Hey all, this may be long.
I work as a CNA in a local hospital. I am new and still in orientation.
I really do not enjoy this job. It’s not because of the work itself, I love the patients and I don’t find the actual duties difficult. I love taking vitals, helping patients with ADLs etc.
The issue is, my scheduling is awful. I have a full course load and am expected to work overnights before classes, work full time for a month before going to part time. I am currently in my last semester of college and my GPA is finally where I want it to be, but one bad grade will drop it. I also do research, and I don’t have time for any of my lab work with this job.

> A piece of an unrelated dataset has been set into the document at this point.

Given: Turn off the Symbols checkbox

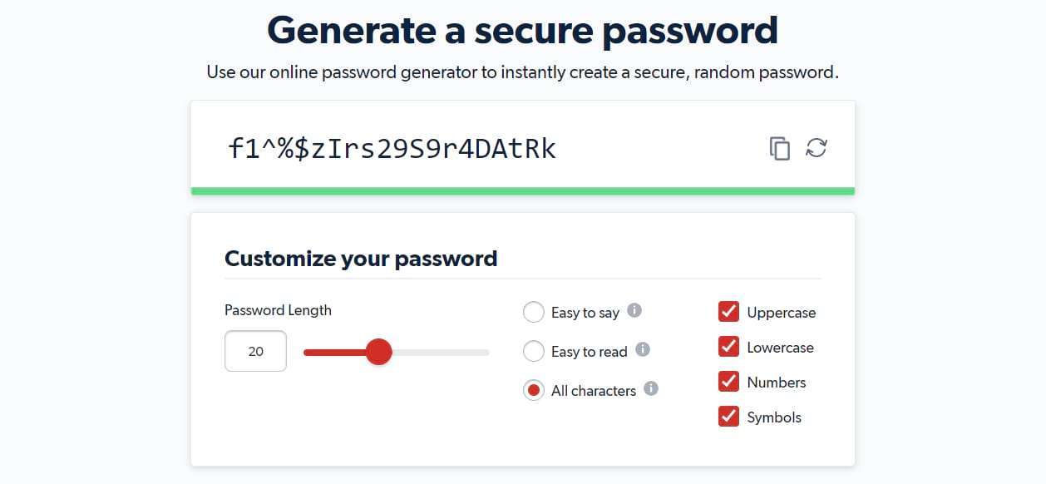Looking at the screenshot, I should [x=728, y=417].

I don’t want to burn a bridge because this job would be great during my gap year. However, I feel myself getting depressed and overwhelmed already. Nurses won’t listen to me when I tell them I haven’t been trained on something, and ask me to do it myself. They refuse to help me when I ask for it. I understand they are busy, but i don’t want to harm a patient because nobody will help me.

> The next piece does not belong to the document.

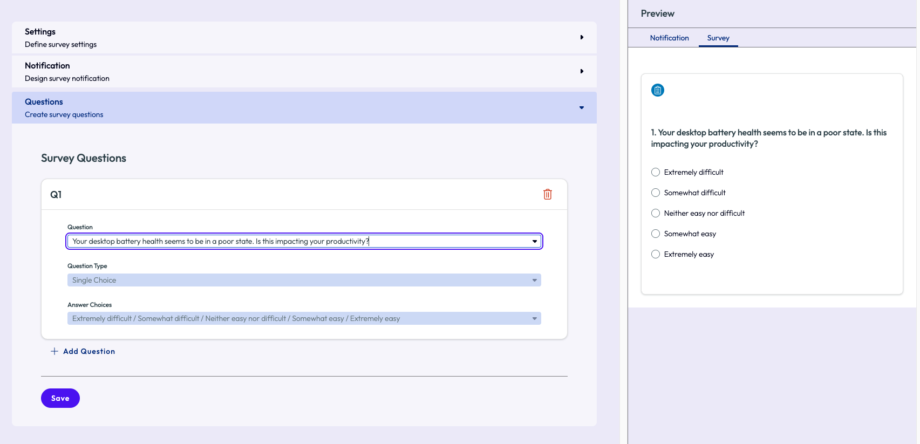This screenshot has height=444, width=920.
Task: Switch to the Survey preview tab
Action: click(x=718, y=38)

I previously worked as a scribe at the same hospital, and I loved it. It was great experience, it was fulfilling, intellectually challenging and I made great connections. The scheduling was manageable with school. They’re willing to take me back if I want, but I just don’t know what to do. I have heard that scribing is not sufficient enough for medical schools; they prefer hands on experience.

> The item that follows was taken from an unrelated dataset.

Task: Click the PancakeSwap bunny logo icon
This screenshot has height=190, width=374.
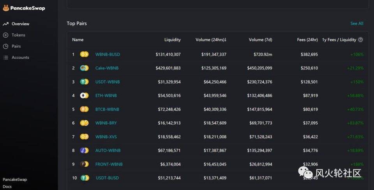Action: (5, 8)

Sure, I’m sure I could continue with this job, but I’m so worried it will affect my grades and my mental health.
I’ve spoken to physicians and they all give me different opinions. Some of them say it doesn’t matter. Some say scribing is better, including docs who worked as CNAs before med school.
I just feel like I got myself into an awful situation. Again, I don’t want to burn any bridges by quitting this CNA job; there are only two hospitals in my area. I just feel like this job is going to burn me out so quickly. Any input would be appreciated.